Animal rights advocates are calling on federal officials to broaden a nationwide recall on pet food to cover dry varieties as well as wet food.
About 100 brands of wet dog and cat food have already been recalled after animals throughout the Inland and the rest of the country suffered kidney failure.
It is not clear exactly how many pets have died from tainted food, but hundreds of deaths have been reported.
And the Food and Drug Administration has gotten nearly 9,000 complaints of sick cats and dogs.
Now, People for the Ethical Treatment of Animals wants the FDA and pet food makers to recall brands of dry food that have been included in complaints.
The organization is calling for those brands to be chemically tested and for examinations of dead animals to be carried out in order to determine what exactly killed them.
Meanwhile, the FDA announced today that a chemical used to make plastics has been found in the tainted pet food.
New York state's food laboratory last week identified a type of rat poison as the likely culprit in the recall. But FDA chief veterinarian Stephen Sundlof said this morning that researchers at New York state laboratory and Cornell University had discovered a chemical called melamine in recalled pet food samples.

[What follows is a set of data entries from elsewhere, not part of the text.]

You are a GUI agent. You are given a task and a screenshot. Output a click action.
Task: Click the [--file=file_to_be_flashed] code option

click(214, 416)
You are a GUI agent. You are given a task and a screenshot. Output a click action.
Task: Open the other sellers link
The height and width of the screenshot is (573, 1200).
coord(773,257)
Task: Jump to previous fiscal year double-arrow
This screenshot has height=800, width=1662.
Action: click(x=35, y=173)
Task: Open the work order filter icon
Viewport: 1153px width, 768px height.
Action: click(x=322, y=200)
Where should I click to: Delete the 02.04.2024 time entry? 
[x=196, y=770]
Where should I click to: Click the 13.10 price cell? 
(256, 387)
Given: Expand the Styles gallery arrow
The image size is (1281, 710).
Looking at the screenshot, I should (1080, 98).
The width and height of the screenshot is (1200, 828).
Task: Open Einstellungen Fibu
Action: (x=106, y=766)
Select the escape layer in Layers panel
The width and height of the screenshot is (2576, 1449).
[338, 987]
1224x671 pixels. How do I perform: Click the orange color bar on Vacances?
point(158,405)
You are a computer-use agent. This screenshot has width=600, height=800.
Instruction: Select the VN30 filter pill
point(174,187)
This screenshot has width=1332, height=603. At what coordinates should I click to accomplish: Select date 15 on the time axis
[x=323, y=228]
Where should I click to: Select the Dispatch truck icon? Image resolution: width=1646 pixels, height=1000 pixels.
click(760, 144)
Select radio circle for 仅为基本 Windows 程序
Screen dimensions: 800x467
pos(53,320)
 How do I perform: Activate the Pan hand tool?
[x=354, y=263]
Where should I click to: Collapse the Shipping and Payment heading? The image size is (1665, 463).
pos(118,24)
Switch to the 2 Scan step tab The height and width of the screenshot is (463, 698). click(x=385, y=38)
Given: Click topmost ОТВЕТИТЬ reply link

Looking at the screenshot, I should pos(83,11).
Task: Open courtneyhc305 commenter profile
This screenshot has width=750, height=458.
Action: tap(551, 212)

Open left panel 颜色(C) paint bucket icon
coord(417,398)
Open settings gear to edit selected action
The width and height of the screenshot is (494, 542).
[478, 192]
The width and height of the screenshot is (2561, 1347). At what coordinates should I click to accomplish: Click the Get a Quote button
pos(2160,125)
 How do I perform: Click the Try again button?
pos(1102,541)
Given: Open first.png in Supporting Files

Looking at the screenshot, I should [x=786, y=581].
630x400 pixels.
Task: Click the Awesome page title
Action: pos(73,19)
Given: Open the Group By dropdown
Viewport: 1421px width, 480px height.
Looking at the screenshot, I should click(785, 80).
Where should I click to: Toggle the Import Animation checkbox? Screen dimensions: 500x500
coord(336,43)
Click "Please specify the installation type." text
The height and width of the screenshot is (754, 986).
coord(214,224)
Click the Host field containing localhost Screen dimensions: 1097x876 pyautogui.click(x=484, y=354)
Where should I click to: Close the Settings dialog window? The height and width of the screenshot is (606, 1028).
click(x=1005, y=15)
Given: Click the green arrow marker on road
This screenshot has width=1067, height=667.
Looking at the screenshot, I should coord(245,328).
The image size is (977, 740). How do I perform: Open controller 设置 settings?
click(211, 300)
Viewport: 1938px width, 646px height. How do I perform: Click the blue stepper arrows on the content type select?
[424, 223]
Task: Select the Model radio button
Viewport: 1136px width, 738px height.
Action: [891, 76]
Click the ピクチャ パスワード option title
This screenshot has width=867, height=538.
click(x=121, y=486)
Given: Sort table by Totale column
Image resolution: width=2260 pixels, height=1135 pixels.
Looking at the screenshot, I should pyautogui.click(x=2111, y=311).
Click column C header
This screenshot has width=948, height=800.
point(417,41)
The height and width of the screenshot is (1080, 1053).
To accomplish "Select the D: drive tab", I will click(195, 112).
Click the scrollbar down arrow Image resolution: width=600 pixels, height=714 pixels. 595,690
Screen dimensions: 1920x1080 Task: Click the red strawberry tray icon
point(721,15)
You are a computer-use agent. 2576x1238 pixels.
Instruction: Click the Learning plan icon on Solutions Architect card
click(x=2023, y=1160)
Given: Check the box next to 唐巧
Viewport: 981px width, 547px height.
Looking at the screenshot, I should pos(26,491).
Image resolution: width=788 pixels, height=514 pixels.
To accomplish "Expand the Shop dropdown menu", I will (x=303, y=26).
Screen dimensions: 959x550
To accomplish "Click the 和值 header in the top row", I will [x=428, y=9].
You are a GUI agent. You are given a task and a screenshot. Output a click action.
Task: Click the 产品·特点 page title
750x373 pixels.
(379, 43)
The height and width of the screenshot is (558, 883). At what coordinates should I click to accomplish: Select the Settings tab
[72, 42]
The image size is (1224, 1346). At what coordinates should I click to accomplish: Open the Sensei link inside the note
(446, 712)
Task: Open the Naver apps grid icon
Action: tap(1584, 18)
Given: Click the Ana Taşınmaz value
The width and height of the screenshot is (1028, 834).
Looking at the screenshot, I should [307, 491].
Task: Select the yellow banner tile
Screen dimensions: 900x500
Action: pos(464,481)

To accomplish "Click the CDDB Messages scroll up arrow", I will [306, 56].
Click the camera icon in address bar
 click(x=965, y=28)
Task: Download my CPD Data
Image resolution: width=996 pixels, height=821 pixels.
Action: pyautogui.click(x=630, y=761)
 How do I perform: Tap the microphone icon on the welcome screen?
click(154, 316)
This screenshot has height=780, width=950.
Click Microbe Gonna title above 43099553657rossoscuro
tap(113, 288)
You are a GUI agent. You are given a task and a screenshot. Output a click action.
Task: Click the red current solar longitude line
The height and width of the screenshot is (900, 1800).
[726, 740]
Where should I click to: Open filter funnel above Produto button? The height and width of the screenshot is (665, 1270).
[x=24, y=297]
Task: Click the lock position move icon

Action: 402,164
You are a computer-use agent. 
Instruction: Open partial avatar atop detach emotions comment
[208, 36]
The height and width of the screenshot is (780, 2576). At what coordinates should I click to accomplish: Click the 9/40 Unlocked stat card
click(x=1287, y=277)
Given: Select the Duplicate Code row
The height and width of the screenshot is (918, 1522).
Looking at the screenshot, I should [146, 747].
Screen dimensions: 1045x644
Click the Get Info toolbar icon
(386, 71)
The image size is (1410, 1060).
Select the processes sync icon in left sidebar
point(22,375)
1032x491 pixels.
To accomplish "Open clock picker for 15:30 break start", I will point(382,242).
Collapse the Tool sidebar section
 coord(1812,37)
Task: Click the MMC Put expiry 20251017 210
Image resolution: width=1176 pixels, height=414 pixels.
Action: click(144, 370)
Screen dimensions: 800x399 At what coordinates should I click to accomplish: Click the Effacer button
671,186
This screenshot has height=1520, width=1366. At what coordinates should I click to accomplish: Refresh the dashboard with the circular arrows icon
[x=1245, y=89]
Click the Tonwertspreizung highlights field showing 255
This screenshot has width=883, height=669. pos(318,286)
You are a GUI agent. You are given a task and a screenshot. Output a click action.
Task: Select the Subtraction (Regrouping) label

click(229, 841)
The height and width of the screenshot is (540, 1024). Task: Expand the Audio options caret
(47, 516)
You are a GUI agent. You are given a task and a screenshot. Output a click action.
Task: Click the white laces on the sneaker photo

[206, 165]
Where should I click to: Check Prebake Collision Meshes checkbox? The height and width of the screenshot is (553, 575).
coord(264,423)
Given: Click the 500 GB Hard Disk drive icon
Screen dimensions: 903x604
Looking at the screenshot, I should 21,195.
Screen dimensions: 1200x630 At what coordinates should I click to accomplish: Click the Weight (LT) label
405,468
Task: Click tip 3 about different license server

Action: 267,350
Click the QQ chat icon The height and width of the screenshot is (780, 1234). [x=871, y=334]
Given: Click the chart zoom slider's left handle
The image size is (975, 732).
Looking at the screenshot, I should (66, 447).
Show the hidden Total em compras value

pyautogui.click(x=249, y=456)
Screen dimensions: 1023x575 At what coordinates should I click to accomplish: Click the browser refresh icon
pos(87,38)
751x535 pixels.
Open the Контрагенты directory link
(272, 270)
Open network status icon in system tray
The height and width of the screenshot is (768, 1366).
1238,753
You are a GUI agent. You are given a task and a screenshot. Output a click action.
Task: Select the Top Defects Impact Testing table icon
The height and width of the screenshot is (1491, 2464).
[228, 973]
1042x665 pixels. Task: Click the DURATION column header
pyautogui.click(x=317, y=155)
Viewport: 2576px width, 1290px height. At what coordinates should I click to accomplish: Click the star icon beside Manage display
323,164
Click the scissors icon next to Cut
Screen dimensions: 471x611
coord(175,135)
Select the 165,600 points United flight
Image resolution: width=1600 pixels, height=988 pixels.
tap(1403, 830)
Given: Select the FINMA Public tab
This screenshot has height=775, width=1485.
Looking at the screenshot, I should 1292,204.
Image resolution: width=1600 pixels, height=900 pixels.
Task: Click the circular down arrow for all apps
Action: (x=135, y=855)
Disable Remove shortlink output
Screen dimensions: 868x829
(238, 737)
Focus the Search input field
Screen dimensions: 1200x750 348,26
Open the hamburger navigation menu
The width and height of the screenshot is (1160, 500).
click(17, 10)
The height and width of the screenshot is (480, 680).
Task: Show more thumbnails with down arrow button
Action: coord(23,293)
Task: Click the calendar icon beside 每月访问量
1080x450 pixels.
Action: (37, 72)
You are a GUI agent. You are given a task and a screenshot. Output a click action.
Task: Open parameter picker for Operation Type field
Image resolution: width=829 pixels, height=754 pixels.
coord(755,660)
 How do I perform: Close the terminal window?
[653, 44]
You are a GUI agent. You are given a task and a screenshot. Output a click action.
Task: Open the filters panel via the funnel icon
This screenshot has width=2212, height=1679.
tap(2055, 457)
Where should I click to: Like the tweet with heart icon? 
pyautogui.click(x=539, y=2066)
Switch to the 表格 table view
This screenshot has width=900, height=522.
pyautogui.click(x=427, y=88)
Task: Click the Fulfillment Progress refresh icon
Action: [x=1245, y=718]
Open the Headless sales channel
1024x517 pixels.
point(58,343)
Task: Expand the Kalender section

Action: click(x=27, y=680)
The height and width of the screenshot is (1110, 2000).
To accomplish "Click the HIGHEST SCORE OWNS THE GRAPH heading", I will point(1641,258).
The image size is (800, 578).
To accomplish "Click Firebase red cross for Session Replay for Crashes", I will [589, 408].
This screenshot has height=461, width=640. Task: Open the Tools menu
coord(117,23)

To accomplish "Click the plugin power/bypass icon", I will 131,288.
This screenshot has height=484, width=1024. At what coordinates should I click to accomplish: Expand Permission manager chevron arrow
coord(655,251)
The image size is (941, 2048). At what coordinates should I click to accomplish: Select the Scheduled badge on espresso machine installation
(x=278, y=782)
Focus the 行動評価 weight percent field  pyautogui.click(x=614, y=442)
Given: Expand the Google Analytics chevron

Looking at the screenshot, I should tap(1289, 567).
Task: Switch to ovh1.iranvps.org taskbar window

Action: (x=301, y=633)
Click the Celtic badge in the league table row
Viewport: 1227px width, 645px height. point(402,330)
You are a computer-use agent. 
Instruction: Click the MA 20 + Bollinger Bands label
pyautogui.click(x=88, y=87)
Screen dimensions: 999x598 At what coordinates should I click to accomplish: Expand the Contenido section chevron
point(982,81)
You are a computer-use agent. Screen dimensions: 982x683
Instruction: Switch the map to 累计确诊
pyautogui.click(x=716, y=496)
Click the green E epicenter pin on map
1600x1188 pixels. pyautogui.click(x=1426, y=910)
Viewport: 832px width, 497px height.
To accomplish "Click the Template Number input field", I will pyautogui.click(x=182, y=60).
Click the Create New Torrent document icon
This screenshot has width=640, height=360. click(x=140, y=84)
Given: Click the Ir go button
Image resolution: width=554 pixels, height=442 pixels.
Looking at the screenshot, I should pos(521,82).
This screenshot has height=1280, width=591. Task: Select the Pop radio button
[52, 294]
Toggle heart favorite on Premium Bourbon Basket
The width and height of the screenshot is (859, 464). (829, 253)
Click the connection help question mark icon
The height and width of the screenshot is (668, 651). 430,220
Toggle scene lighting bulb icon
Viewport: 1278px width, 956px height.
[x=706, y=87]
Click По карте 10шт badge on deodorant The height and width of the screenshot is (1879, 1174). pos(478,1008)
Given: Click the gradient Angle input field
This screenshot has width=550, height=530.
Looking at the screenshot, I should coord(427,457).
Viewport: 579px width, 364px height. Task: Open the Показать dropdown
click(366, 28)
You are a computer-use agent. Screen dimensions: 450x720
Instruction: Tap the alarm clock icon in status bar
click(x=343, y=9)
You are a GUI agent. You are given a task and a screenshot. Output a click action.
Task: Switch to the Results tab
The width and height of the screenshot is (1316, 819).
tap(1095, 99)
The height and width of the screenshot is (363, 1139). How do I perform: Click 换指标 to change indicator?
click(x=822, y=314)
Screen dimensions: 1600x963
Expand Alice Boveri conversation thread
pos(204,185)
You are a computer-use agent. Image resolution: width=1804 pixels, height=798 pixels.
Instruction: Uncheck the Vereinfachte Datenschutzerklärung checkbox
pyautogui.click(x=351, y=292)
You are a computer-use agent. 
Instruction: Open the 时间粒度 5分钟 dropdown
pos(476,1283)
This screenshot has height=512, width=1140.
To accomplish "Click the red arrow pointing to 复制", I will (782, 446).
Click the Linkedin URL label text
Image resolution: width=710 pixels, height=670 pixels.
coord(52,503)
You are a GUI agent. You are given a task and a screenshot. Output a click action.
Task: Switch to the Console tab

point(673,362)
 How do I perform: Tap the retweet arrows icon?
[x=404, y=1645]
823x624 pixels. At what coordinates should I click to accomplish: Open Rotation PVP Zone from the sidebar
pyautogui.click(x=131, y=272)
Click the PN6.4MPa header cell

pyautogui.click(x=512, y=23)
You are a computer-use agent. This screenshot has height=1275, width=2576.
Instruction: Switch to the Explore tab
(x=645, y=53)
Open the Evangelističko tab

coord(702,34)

Sundlof said scientists had been unable to confirm the earlier findings of rat poison, and the agency no longer considered that the likely contaminant, he said.
The Canadian company that manufactured the tainted food under contract for dozens of labels began buying its wheat gluten from a new Chinese supplier last December. An FDA investigation focused on the ingredient early on.
A second pet food manufacturer that makes dry and wet food also received a shipment of the potentially tainted wheat gluten, FDA investigator Mike Rogers said.
Rogers declined to name the second company, saying the FDA was not sure how or if the manufacturer had used the ingredient. FDA investigators were working to discover that today.
He said the FDA would name any suspect products as soon as it had evidence.
Sundloff said the recall is so far limited to about 100 brands of cuts and gravy style wet food. But he also said that a substantial number of the 8,800 calls the FDA had fielded from citizens and veterinarians involve complaints about dry foods.
The suspected contaminant melamine is sometimes used as a fertilizer in China. The dean of the Cornell's College of Veterinary Medicine, Donald Smith, said today that little was known about melamine's toxic effect in animals because it is rarely found in the food chain.
The Associated Press contributed to this report.